----- Data -----

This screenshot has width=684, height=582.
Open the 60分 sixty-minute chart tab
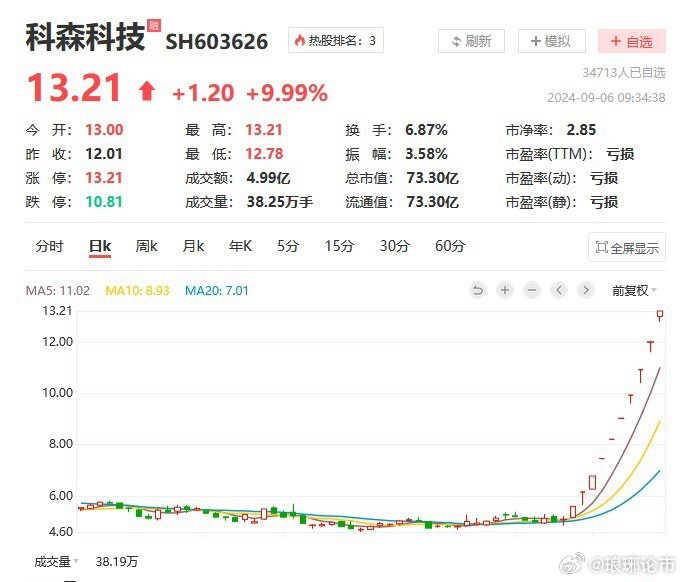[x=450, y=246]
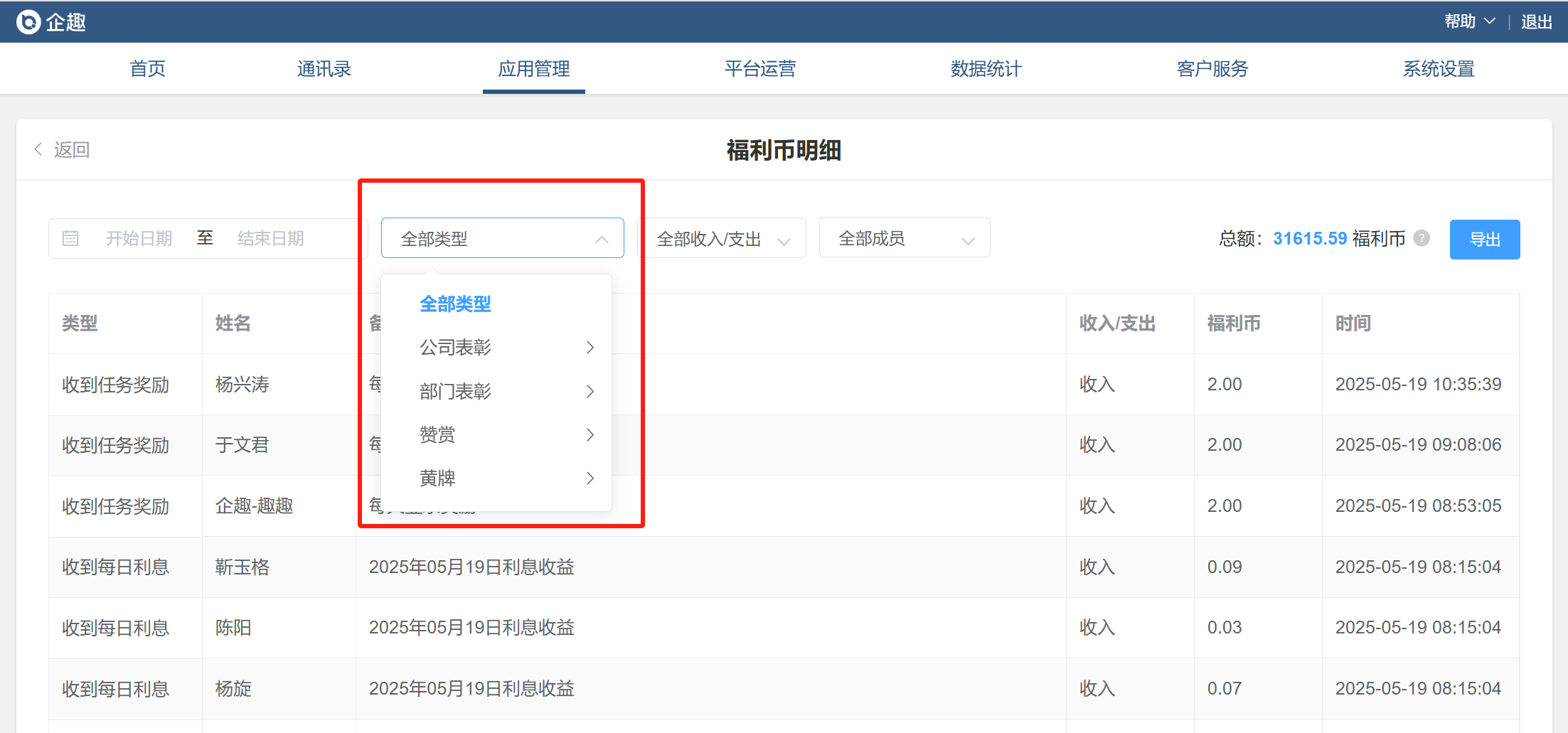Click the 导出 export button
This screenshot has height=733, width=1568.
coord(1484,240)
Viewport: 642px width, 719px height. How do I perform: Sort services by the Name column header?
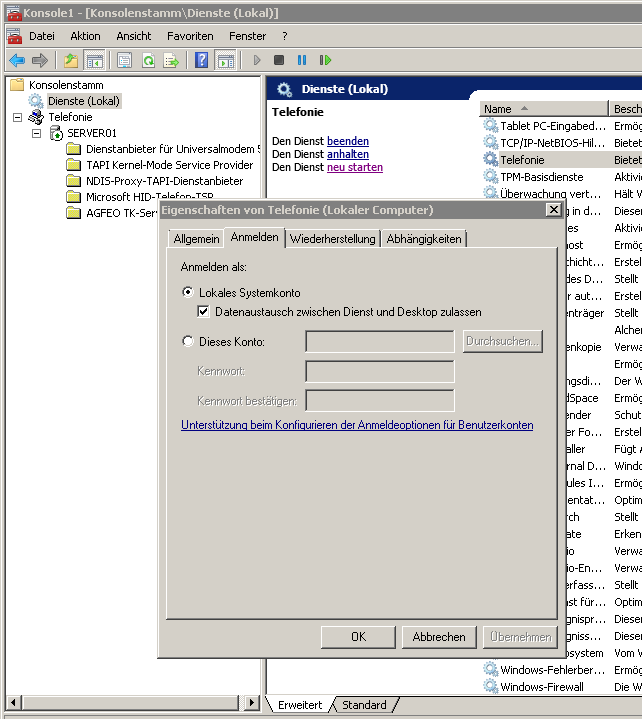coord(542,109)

-----

◆ Requirement:
Each record above should be returned unchanged, except that the pictures are dropped.

◆ Exercise response:
This screenshot has width=684, height=582.
Open the 60分 sixty-minute chart tab
[x=450, y=246]
Click the 导出 export button
This screenshot has height=733, width=1568.
coord(1484,240)
Viewport: 642px width, 719px height. How do I perform: Sort services by the Name column header?
coord(542,109)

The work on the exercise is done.